::: Source passage :::
Eating fish instead of steak tonight sharply cuts your risk of a heart attack tomorrow morning, a doctor has reported.
New studies suggest that high-fat meals put the blood into a hypercoagulation state within six or seven hours, raising the risk that dangerous artery-clogging blood clots will occur. Low-fat meals quickly reverse that."If you take fat out of your diet, you don't have to wait years to lower your risk of heart disease," said Dr. George J. Miller of the Medical Research Council in London said Wednesday.
Researchers have known that high-fat diets will, over time, raise blood cholesterol levels, increasing the risk of a heart attack. But the very short-term effect of high-fat meals on blood clotting hasn't been appreciated, Miller said.
The idea that a low-fat supper such as broiled fish can lower heart-disease risk the next morning should help doctors persuade patients to cut the fat out of their diets, he said.
Dr. H. Bryan Brewer of the National Institutes of Health agreed that the link between fatty foods and hypercoagulation is becoming increasingly important.
::: Information shown :::
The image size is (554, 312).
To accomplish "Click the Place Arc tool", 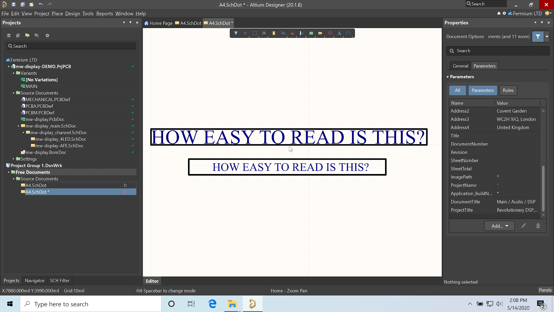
:::
▶ **Assigned task 1**
List every person and organization named in the article on fatty meals and blood clotting.
▶ **Assigned task 2**
Set down everything in the article on fatty meals and blood clotting from "The idea that" down to "diets, he said.".
None of the material is needed for this work.

▶ **Your solution 1**
- Dr. George J. Miller
- Medical Research Council
- Dr. H. Bryan Brewer
- National Institutes of Health

▶ **Your solution 2**
The idea that a low-fat supper such as broiled fish can lower heart-disease risk the next morning should help doctors persuade patients to cut the fat out of their diets, he said.